Gaming blog Kotaku.com ran some quotes this week from a Japanese game industry analyst who said that a slowing economy in that country seems to be primarily driving off casual gamers.


Hard-core players are going to get their game on, even if it means subsisting on ramen and rat milk to keep their game budget intact.


But the casual fans - and in Japan casual gamers mostly buy the Nintendo DS - are turning away from gaming, which is a fairly expensive hobby.


“Casual gaming growth has been driven over the last three years by the Nintendo DS platform,” the analyst said. “Demand has peaked in Japan and, we believe, is currently peaking overseas.”


Well, if the DS is the casual platform of choice in Japan, the Wii is clearly the console for the casual gamer in the U.S. If this analyst is correct, and a slow economy really does drive off casual gamers, then it would suggest that demand for the Wii, much more so than demand for the Xbox 360 or PS3, is likely to cool here in America before long.


Remember, Nintendo deliberately marketed the Wii as the system for people who’ve never considered themselves gamers, people who want something whimsical and social and can have a blast just creating their little Mii avatars with the cartoon eyes and invisible arms.


Now, there’s been absolutely zero sign so far that demand for the Wii is slowing. But the economic slowdown here in the U.S. is just beginning to really bite, as job cuts have only recently started to outnumber job gains. If the recession-slowdown is brief and mild, the Wii may never surrender its chokehold on the popular consciousness.

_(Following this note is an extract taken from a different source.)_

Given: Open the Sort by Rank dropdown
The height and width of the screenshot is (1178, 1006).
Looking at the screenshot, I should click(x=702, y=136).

But if the economy goes into a severe contraction, it will be interesting to see whether the casual gamers who made the Wii a hit suddenly find themselves more concerned with their mortgages than their Wiis.


___


Microsoft again shot down rumors last week that it is secretly developing an Xbox 360 model with a built-in Blu-ray drive. While Microsoft rumors are almost invariably true, I do think this is one case where we can believe the denial.

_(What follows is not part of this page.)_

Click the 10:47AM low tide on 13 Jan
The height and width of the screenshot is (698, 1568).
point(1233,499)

A Blu-ray-equipped Xbox 360 makes no sense. Assuming Microsoft could get the machine on the market by Christmas, that would be roughly halfway through the 360’s entire lifecycle.


The console launched in 2005, and I expect the Xbox 720 (or whatever) will be coming in 2010 at the latest. With the successor system (which will surely have Blu-ray built in from the get-go) only a few years away, why bother shoehorning Blu-ray into the current 360?


The console would suddenly be nearly as expensive as a PS3, but the Blu-ray drive would only be usable for movies, not games, because Microsoft wouldn’t want new Blu-ray games to be incompatible with the DVD-based 360s already sold.


Of course, now that I’ve confidently strutted out onto this limb, Microsoft will no doubt announce the Blu-ray 360 in a week or two.